BEGIN RECORDED DATA

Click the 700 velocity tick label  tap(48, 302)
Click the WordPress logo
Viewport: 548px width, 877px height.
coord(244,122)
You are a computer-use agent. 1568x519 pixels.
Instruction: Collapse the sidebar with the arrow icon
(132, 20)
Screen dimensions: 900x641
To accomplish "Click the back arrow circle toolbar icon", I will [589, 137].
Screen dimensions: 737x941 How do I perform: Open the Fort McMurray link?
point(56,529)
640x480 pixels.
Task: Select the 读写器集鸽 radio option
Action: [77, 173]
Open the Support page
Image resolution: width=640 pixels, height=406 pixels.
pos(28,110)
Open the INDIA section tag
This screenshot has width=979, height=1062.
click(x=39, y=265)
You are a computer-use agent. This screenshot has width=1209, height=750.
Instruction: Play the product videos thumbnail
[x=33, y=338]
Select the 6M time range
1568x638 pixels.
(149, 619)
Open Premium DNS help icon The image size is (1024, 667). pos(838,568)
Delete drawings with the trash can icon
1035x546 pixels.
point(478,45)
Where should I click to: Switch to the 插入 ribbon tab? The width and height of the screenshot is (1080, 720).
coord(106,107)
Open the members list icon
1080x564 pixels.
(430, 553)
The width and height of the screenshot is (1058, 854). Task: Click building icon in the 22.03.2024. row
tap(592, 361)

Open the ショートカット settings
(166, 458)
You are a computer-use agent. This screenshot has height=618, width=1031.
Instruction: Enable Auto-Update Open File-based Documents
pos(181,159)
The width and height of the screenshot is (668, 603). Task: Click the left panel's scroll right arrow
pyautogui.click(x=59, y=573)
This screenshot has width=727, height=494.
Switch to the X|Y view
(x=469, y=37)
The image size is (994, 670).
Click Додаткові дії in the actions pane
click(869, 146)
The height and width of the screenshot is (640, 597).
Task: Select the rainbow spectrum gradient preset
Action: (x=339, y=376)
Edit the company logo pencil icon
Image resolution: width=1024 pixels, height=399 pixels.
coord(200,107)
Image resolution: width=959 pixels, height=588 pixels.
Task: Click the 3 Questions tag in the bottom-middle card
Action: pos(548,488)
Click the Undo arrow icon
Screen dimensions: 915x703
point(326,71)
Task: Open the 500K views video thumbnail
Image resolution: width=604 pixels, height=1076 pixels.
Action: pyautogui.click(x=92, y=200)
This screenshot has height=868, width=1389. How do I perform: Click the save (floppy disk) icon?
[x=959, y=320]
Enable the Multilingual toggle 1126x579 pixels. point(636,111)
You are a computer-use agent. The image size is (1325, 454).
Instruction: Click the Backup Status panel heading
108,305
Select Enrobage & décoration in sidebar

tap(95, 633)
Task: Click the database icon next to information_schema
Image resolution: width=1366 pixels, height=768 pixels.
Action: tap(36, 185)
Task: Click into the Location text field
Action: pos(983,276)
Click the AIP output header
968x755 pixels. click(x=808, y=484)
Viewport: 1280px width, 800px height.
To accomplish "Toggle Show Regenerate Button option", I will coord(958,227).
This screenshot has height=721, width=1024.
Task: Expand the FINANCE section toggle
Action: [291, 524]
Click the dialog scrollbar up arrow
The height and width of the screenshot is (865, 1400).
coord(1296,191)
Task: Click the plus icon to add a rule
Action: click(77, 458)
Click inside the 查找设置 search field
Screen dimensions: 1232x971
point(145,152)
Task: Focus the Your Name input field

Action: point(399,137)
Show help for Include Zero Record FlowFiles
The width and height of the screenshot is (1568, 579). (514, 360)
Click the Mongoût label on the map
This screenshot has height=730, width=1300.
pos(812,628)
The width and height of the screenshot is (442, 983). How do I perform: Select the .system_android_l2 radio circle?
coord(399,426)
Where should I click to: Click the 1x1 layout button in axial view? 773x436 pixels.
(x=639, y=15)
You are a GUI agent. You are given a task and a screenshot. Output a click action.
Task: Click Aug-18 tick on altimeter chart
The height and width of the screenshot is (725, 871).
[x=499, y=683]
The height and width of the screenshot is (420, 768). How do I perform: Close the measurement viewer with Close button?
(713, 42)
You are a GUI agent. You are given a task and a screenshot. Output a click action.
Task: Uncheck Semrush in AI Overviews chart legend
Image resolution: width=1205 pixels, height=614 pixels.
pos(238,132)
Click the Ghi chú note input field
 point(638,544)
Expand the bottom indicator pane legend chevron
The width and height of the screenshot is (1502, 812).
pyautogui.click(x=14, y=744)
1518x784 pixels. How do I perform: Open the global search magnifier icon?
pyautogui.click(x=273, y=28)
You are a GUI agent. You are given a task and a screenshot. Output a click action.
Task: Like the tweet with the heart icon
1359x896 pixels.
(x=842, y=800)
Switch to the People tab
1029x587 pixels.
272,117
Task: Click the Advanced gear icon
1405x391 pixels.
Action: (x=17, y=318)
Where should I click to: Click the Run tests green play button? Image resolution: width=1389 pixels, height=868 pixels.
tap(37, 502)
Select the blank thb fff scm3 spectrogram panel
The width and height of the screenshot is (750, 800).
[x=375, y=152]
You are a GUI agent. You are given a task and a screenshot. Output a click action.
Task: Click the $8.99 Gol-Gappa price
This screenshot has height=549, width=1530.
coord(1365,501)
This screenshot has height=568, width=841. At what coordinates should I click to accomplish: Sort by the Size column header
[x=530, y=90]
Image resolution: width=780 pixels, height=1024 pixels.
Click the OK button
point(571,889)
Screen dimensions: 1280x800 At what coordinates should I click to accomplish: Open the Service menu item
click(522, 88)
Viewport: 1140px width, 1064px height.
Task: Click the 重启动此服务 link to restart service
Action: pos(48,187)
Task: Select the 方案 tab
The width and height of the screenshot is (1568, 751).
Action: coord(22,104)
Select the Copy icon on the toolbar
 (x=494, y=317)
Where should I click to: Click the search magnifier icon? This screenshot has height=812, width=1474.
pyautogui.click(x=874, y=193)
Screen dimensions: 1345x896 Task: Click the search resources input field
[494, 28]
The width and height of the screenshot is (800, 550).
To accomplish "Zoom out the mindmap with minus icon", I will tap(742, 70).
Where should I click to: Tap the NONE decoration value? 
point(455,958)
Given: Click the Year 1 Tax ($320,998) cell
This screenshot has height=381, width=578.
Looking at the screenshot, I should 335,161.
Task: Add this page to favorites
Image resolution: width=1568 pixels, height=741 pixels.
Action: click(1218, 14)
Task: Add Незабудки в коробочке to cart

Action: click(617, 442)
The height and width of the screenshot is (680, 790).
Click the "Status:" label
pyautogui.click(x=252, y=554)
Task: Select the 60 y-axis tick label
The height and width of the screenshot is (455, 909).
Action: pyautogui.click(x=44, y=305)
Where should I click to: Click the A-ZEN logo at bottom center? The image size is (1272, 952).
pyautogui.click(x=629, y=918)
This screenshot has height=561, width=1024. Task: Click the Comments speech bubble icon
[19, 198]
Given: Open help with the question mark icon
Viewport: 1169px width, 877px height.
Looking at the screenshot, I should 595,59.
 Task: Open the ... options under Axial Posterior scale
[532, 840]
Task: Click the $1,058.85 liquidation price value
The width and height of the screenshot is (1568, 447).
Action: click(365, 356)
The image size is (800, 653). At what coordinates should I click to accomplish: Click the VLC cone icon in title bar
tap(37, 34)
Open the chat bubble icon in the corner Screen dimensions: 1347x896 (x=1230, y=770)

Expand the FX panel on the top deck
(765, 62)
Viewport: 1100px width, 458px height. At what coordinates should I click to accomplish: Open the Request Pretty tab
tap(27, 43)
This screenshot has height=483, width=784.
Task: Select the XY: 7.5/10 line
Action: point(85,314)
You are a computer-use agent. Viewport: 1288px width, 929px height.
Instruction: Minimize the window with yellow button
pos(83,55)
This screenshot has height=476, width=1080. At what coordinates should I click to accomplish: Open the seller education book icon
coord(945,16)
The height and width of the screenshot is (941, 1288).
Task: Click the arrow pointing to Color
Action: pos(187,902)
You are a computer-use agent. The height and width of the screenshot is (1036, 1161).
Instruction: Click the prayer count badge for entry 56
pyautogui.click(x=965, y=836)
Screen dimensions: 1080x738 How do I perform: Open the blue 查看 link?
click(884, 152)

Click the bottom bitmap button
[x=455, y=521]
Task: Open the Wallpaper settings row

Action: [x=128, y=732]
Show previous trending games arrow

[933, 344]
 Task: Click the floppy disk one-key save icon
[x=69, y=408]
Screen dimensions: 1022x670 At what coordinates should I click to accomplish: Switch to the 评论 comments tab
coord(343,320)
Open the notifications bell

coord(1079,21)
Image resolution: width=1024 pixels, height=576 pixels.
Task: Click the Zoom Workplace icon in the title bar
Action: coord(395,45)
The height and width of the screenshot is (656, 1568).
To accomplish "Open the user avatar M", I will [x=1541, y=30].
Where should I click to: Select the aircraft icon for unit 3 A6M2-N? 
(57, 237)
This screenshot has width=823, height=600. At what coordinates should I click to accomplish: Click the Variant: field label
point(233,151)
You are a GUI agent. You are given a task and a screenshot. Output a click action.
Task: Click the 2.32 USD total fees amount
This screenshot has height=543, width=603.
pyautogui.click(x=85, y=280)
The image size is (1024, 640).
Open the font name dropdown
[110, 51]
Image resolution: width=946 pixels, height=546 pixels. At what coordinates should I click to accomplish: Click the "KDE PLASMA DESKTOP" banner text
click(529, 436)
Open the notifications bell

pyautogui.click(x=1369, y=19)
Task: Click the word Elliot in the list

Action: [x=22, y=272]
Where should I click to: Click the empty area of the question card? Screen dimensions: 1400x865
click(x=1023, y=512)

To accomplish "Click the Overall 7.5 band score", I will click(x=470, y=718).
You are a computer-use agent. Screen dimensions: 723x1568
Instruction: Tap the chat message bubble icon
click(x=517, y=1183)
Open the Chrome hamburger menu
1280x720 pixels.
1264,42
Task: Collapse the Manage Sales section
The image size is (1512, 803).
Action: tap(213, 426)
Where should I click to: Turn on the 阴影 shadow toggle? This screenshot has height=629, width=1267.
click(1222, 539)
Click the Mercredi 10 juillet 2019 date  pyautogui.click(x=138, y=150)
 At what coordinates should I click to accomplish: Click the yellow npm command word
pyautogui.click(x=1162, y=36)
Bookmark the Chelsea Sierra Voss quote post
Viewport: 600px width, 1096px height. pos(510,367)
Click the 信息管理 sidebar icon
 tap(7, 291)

END RECORDED DATA

**TASK TO CARRY OUT:**
Copy out the lines above exactly, beginning at the one that contains "The width and height of the screenshot is (442, 983)." and ending at the one that contains "Task: Like the tweet with the heart icon".

**ANSWER BELOW:**
The width and height of the screenshot is (442, 983). How do I perform: Select the .system_android_l2 radio circle?
coord(399,426)
Where should I click to: Click the 1x1 layout button in axial view? 773x436 pixels.
(x=639, y=15)
You are a GUI agent. You are given a task and a screenshot. Output a click action.
Task: Click Aug-18 tick on altimeter chart
The height and width of the screenshot is (725, 871).
[x=499, y=683]
The height and width of the screenshot is (420, 768). How do I perform: Close the measurement viewer with Close button?
(713, 42)
You are a GUI agent. You are given a task and a screenshot. Output a click action.
Task: Uncheck Semrush in AI Overviews chart legend
Image resolution: width=1205 pixels, height=614 pixels.
pos(238,132)
Click the Ghi chú note input field
 point(638,544)
Expand the bottom indicator pane legend chevron
The width and height of the screenshot is (1502, 812).
pyautogui.click(x=14, y=744)
1518x784 pixels. How do I perform: Open the global search magnifier icon?
pyautogui.click(x=273, y=28)
You are a GUI agent. You are given a task and a screenshot. Output a click action.
Task: Like the tweet with the heart icon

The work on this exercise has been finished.